### Information provided ###

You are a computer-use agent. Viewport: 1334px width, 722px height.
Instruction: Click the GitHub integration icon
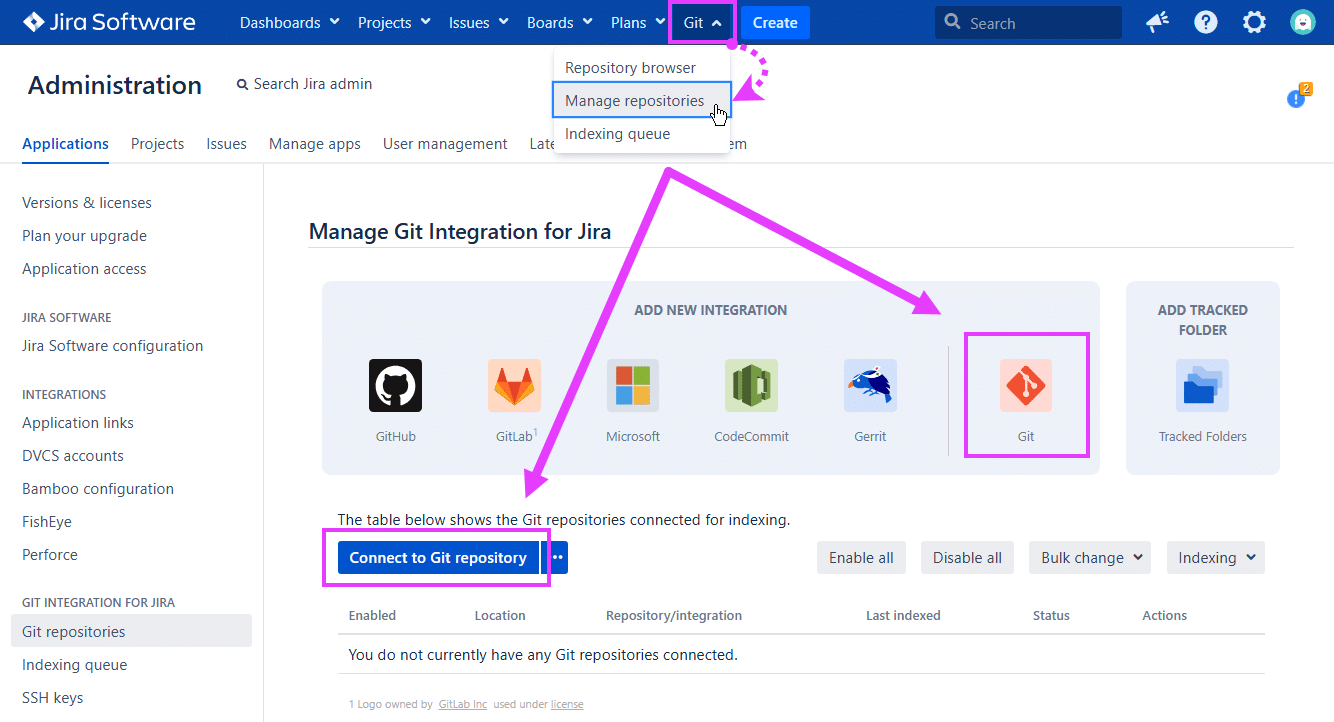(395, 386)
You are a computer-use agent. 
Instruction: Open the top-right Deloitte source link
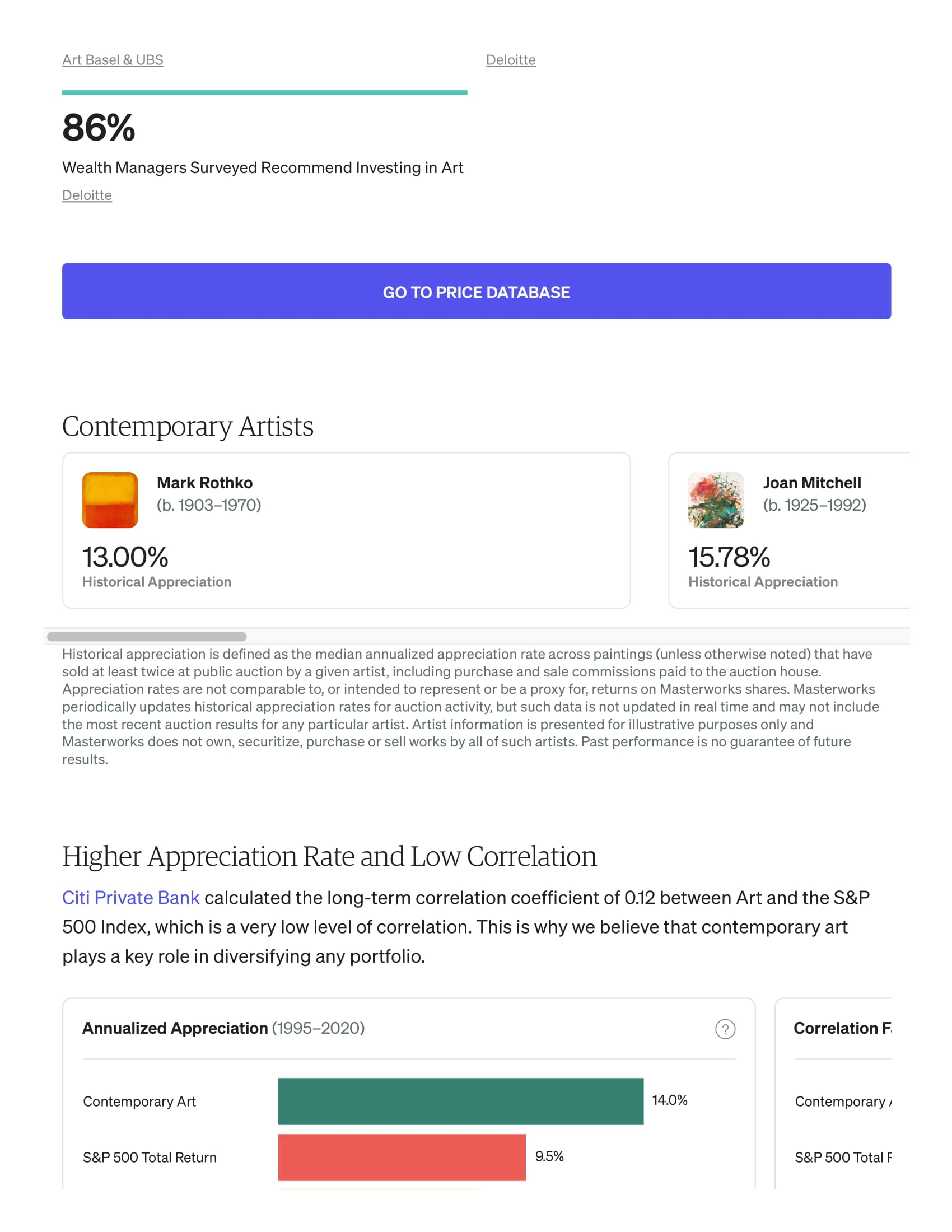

###

__Task prompt__
Which lines of the listing above contain the string "Instruction"? Report each one in full, treating uppercase and lowercase as different.

__Reply__
Instruction: Click the GitHub integration icon
Instruction: Open the top-right Deloitte source link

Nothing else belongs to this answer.